Revolt against elites
So does the continuing revolt against global elites. One of the many oddities of this presidency is that a uniquely American figure such as Trump is part of a worldwide phenomenon. But there really can be no doubt that Trump was among the first heralds of an anti-elitist turn that has disrupted politics from London to Melbourne. The issues animating this upheaval have not disappeared. Nor is Trump likely to.
Brexit, Election Day 2016, the collapse of the centre-left in France, Germany and Italy, the so-called yellow vest protests, the losses by centrist parties in the recent European elections and a political upset in Australia have been categorised as examples of “populism” or “nationalism.” They are labelled a reaction against “globalisation.” But these grand terms mask as much as they reveal. And they sometimes are used to play down or dismiss political activity that an analyst finds uncouth, retrograde or offensive.

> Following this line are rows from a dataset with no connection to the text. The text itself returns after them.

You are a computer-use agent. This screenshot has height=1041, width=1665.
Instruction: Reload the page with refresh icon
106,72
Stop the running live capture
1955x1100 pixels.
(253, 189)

It helps to be more specific.
Behind the rise of outsider politicians such as Trump are the interrelated issues of unchecked immigration, terrorism and the imposition of carbon taxes and other measures to mitigate climate change. Elites’ inability or lack of interest in tackling these problems — or even seeing them as problems — generates a crisis of representation in which large numbers of voters look for alternatives they cannot find within traditional political structures. The results have been unexpected.
The furore surrounding the arrival of unaccompanied children on America’s southern border in 2014 was a harbinger. President Barack Obama’s expansion of the Deferred Action for Childhood Arrivals programme following his party’s shellacking in the midterm elections that November further polarised a disenchanted Republican electorate. The next summer Trump opened his presidential candidacy with inflammatory remarks about illegal immigration. And Angela Merkel announced, “We can do this” during a visit to a migrant camp in Dresden, Germany. The willingness and capacity of electorates to absorb large numbers of newcomers would be on the ballot. The answer was not what leaders had in mind.
The attacks at the Bataclan theatre in Paris in November 2015, at an office party in San Bernardino, California, two weeks later and at the Pulse nightclub in Orlando, Florida, in June 2016 heightened fears of terrorism. After San Bernardino, Trump welded the issues of terrorism and immigration. His Democratic and Republican opponents rejected the policy. But Republican voters supported it by a wide margin.
Efforts to fight climate change through regulation, international treaties and carbon pricing provoked a similar anti-elitist response. Whereas Obama sought to limit the coal industry, candidate Trump promised to “put the miners back to work” during a boisterous rally in West Virginia in May 2016. The yellow vests appeared in the streets of Paris in the fall of 2018 after the government of Emmanuel Macron proposed a fuel tax. The provincial government of Alberta changed hands last April shortly after a carbon tax went into effect. Prime Minister Scott Morrison of Australia, whose government was reelected in an upset last month, famously held up a piece of coal before Parliament in 2017 and said, “Don’t be scared.”
What unites these issues is the idea that elites insulate themselves from the costs of the policies they impose on others. It is the idea on which Trump and his anti-elitist supporters base their campaigns. And it shows no sign of abating.
—New York Times News Service
Matthew Joseph Continetti is an American journalist and columnist.